Epithelial innate immune response to Pseudomonas aeruginosa–derived flagellin in chronic rhinosinusitis

Abstract Background Pseudomonas aeruginosa is a common colonizing pathogen in the upper respiratory tract and is associated with recalcitrant chronic rhinosinusitis (CRS). Herein we sought to characterize the effect of P. aeruginosa– derived flagellin on human sinonasal epithelial cell (HSNEC) immune responses and determine whether these pathways are disrupted in CRS. Methods Air‐liquid interface cultures were established from CRS and healthy control donors. Cells were incubated with P. aeruginosa– derived flagellin for 24 hours and transcriptional changes were assessed using whole transcriptome RNA sequencing. Apical and basolateral secretion of the pro‐inflammatory cytokines in interleukin (IL)‐1β, tumor necrosis factor (TNF)‐α, and IL‐6 were measured after stimulation by lipopolysaccharide or flagellin and responses were compared between CRS and healthy control patients. Results HSNECs were weakly responsive to lipopolysaccharide, whereas flagellin stimulated a profound innate immune response dominated by TNF‐α, IL‐1β, and IL‐17 signaling and activation of the IL‐17C/IL‐23 axis.

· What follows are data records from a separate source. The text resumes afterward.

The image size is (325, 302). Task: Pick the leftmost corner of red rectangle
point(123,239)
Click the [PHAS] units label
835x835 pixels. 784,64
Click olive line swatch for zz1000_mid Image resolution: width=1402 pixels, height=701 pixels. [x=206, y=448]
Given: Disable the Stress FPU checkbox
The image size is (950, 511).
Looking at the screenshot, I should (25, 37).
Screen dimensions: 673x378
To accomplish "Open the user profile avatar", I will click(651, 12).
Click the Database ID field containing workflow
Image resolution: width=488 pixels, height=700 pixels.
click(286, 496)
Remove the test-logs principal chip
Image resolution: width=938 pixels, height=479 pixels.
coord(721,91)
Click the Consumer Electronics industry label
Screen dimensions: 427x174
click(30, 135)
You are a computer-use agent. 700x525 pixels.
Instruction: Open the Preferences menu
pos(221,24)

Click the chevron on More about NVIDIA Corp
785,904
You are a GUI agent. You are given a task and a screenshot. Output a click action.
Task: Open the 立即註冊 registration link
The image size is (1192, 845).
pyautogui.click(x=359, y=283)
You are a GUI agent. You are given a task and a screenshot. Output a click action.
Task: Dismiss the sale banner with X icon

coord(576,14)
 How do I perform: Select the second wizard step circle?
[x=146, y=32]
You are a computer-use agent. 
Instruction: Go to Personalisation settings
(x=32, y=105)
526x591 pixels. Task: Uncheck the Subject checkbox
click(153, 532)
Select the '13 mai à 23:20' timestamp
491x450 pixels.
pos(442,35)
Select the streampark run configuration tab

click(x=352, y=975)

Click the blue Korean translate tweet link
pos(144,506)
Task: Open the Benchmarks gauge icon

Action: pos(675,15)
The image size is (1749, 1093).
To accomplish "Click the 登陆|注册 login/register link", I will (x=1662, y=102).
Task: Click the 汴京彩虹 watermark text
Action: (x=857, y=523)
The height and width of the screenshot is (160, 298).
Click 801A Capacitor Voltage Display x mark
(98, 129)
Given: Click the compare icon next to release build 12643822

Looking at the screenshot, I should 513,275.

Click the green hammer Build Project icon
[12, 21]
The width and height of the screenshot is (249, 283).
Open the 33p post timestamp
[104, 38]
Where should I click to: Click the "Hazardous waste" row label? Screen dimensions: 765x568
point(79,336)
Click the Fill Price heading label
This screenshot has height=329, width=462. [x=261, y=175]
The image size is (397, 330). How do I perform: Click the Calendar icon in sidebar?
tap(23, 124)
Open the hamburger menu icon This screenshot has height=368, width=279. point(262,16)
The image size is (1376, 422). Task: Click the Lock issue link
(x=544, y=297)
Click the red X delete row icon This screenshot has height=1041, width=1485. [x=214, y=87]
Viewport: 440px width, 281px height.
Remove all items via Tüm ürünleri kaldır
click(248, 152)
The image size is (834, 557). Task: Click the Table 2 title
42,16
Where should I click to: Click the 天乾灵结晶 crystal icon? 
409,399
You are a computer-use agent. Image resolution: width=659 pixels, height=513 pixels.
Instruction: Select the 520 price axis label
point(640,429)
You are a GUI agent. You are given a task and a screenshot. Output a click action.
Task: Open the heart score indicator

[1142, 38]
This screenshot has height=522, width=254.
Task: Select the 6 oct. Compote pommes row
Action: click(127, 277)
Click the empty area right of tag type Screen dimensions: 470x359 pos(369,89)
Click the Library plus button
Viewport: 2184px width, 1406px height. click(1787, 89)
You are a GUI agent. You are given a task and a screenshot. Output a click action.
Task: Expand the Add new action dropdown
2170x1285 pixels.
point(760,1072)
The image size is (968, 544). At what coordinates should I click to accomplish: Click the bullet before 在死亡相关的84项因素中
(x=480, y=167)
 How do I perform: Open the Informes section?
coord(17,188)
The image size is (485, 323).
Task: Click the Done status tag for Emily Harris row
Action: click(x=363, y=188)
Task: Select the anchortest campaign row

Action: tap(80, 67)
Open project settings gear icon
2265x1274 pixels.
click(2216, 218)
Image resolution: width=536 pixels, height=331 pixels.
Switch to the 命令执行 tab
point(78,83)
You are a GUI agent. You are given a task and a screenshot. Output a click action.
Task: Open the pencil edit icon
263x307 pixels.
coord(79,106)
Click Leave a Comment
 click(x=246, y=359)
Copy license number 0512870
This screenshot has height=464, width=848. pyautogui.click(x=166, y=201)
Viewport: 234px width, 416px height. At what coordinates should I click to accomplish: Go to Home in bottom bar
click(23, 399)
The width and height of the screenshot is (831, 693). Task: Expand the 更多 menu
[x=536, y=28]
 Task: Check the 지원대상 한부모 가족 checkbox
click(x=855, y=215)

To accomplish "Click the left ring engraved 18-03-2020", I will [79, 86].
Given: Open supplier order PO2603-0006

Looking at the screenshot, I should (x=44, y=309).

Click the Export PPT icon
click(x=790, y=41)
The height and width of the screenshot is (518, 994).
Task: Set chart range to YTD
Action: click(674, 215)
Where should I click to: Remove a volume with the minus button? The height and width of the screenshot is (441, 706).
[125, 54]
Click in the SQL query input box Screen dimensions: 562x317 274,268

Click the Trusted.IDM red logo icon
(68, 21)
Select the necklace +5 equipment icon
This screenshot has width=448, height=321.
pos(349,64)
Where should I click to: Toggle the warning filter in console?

CRS‐derived HNSECs showed an altered innate immune response to flagellin, characterized by a profound increase in TNF‐α secretion coupled with reduced IL‐6 secretion. Conclusions Flagellin activates a potent innate immune response in HSNECs characterized by pro‐inflammatory mediators and cytokines/chemokines associated with neutrophilic inflammation. HSNECs from CRS patients have a dysregulated innate immune response to flagellin characterized by an imbalance between IL‐6 and TNF‐α secretion.